Jesus Seade, Mexico’s chief trade negotiator, said Tuesday that a new tomato suspension agreement could be “at hand.” But only if the U.S. drops its insistence on inspecting 100% of inbound Mexican tomatoes.
“This measure is totally unacceptable to the Mexican government as it constitutes a clear technical obstacle to commerce,” he went on to say in a series of tweets Tuesday. “Accepting it would provoke a logistical and customs collapse in bilateral trade, seriously affecting both countries’ supply chains.”
He also said that Mexican tomatoes are rarely rejected for quality reasons, raising questions about the sense of such a measure.
The 2013 agreement — which the U.S. ended in May, resulting in a nearly 18% tariff — set floor prices and other rules for tomato imports.

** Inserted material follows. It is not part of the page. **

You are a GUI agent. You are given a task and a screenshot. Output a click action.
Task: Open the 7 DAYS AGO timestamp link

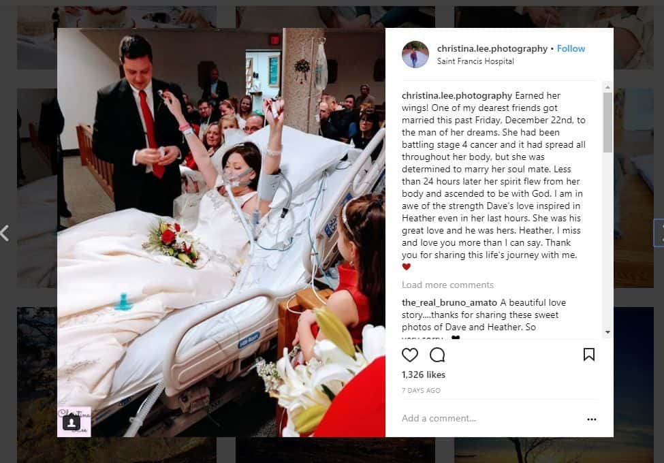(x=421, y=391)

“They want to inspect every load, as if they weren’t perishable products,” said Manuel Cazares, vice president of a Mexican tomato grower organization. “If each load takes about an hour and a half ... imagine the thousands of trailers. There aren’t the logistics or capacity.”

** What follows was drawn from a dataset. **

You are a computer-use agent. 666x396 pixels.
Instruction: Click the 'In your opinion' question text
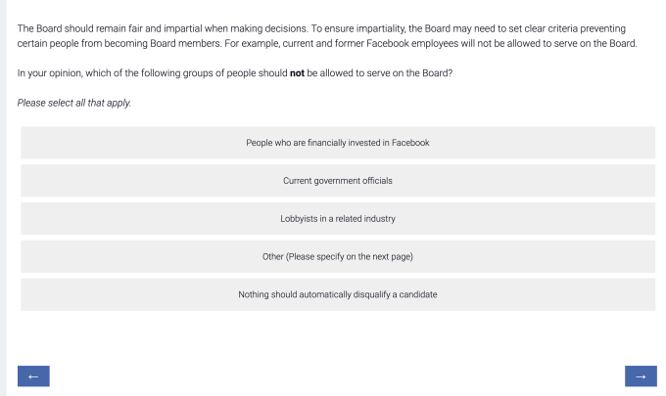click(147, 73)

Mexican growers have asked their government to impose similar inspection requirements on U.S. agricultural products if any final deal includes that provision. Florida tomato growers, who asked for the U.S. to leave the 2013 agreement last fall, said that amounts to blackmail.
“This is a political attempt to scaremonger other segments of American agriculture so that Mexican tomato producers can get a new agreement that doesn’t have any teeth,” a recent release from the Florida Tomato Exchange reads.